──────── Text extract ────────
The lines below are how I access the table using internet explorer based webscraping, with the last line being how i load the table into a variable.
Set IE = CreateObject("InternetExplorer.Application")
IE.navigate "https://weather.com/weather/tenday/l/12345:4:US"
IE.Visible = True
Application.Wait (Now() + TimeValue("00:02:00"))
Set doc = IE.document
Set WeatherTable = doc.getElementsByClassName("twc-table")(0)
I can load the website in question via WinHTTPRequest using the code below.
Set doc = New HTMLDocument
With CreateObject("WINHTTP.WinHTTPRequest.5.1")
.Open "GET", "https://weather.com/weather/tenday/l/12345:4:US", False
.send
doc.body.innerHTML = .responseText
End With
However when I try and grab the table using the line below i get "Run-time error '438': Object doesn't support this property or method.
────────
* _Task set_
1: Transcribe the web scraping post, starting at "The lines below" and ending at "the code below.".
2: Name every variable that appears on the left side of a Set statement in the web scraping post, counting each name once.
3: Answer these about the web scraping post:
(a) How long does Application.Wait pause the code?
(b) What class name is passed to getElementsByClassName?
(c) What run-time error number does the writer get?
Please rely on the web scraping post alone.
──────── Data extract ────────
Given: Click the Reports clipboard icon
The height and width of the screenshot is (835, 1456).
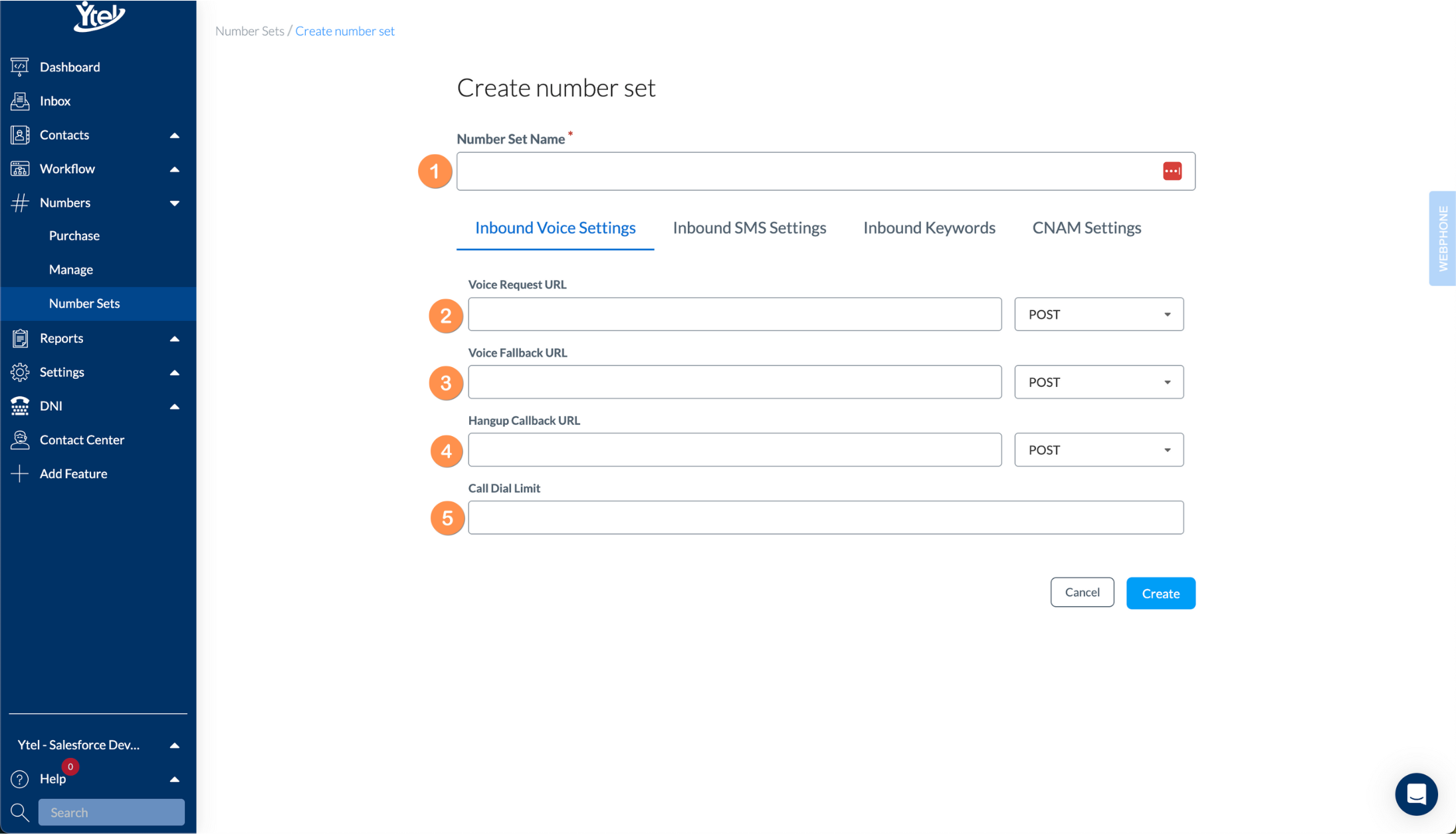Looking at the screenshot, I should 20,338.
────────
* _Written answers_
1:
The lines below are how I access the table using internet explorer based webscraping, with the last line being how i load the table into a variable.
Set IE = CreateObject("InternetExplorer.Application")
IE.navigate "https://weather.com/weather/tenday/l/12345:4:US"
IE.Visible = True
Application.Wait (Now() + TimeValue("00:02:00"))
Set doc = IE.document
Set WeatherTable = doc.getElementsByClassName("twc-table")(0)
I can load the website in question via WinHTTPRequest using the code below.

2:
IE
doc
WeatherTable

3:
(a) Two minutes ("00:02:00").
(b) "twc-table"
(c) 438